PARIS/DETROIT (Reuters) - The U.S. auto industry struggled to restructure and added deals to get buyers back into their showrooms, hoping to mimic the incentive-driven successes their European rivals started to see during March.
The embattled U.S. car companies were set to release March sales figures on Wednesday, starting about midday, and they are expected to fall to 40-year lows.

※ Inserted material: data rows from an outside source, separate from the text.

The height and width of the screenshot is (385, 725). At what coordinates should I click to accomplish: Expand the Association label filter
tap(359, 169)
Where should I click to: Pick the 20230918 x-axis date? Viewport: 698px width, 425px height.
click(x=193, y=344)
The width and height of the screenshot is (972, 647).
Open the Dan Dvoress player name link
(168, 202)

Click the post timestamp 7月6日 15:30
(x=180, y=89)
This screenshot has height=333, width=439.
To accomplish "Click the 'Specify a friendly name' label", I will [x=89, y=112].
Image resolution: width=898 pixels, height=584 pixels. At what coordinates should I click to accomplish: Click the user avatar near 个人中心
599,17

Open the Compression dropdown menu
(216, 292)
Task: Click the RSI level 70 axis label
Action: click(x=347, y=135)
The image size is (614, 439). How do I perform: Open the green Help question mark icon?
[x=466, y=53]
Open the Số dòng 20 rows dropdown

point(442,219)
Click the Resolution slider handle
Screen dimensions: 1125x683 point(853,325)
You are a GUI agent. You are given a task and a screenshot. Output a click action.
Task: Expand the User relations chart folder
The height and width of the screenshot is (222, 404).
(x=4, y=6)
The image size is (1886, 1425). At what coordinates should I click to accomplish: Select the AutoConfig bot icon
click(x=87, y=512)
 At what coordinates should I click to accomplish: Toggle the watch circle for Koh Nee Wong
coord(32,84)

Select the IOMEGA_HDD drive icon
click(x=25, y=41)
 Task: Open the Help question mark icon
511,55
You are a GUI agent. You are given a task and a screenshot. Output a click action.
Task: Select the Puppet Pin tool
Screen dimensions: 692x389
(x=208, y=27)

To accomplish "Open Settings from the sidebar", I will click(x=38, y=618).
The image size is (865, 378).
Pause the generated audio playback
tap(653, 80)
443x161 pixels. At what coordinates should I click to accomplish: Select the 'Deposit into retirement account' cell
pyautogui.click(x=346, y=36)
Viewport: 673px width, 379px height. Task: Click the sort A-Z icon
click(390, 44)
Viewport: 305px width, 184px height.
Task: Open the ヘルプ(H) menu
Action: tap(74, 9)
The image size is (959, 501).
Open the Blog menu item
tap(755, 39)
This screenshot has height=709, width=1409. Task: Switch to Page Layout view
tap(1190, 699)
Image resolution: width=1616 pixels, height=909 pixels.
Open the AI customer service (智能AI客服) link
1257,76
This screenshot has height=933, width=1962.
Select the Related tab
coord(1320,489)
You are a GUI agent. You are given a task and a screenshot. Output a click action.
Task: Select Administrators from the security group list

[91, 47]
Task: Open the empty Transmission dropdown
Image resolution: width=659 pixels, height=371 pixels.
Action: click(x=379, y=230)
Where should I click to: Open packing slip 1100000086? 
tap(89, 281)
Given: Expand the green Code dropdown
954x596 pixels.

Fears about the sales sent auto shares lower in early New York Stock Exchange trade.
Car markets in Europe reported tentative shoots of recovery on Wednesday but Honda (7267.T) moved to further cut U.S. output as General Motors Corp (GM.N) faced a rising bankruptcy risk and Chrysler LLC raced to secure its survival.
Car sales in Asia tumbled.
But government incentives in Europe encouraging cash-strapped consumers to ditch old cars for new models began to bear fruit.
Sales rose strongly in France and Italy and the rate of decline slowed in Spain, while in Germany government officials said more than 860,000 car owners had signed up for a 2,500-euro new-for-old “scrappage” bonus.
GM’s shares continued to struggle after its new chief executive said on Tuesday that there was a rising chance it could file for bankruptcy by June.
The crisis-hit carmaker denied a Financial Times report it had approached the British government to discuss a 600 million pound ($859 million) aid package for its Vauxhall brand.
GMAC Financial Services said it will lower vehicle financing costs and resume making loans to subprime borrowers, as it tries to jump-start sales.
GMAC said the moves are expected to make at least $5 billion of credit available to customers over the next 60 days and eased a variety of fees and payments imposed on dealers.
General Motors shares were down 10 percent in New York Stock Exchange trade at $1.74 and Ford Motor Co (F.N) shares were down 4 percent at $2.53.
In Paris, Renault (RENA.PA) said overall registrations in the French market rose 8.1 percent in March, while its own sales were up 12.8 percent, helped by a scrapping incentive.
Government incentives for the purchase of new, less polluting cars also boosted the industry in Italy.
“Registrations showed a significant recovery” in March, said research group Promotor ahead of publication of the figures at 12 p.m. EDT.
In Spain, the fall in car sales eased to 38.7 percent in March after a 48.8 percent drop in February, also partly due to a government stimulus plan, carmakers association Anfac said.
French car equipment supplier Faurecia’s (EPED.PA) CEO told a newspaper that carmakers had stopped cutting sales and output forecasts, although he warned that the industry’s recovery would be long and gradual.
With U.S. auto sales still at multi-decade lows, the picture from Asia was equally gloomy.
South Korea’s five automakers in March posted an 18.8 percent drop in sales to 402,563 vehicles, with exports down 19.9 percent. Hyundai’s (005380.KS) registrations fell 9.8 percent.
In Japan, auto sales slumped 25.3 percent.
However, Honda shares rose after the automaker said it would cut production in the U.S. by temporarily shutting factories, and would cut pay for workers.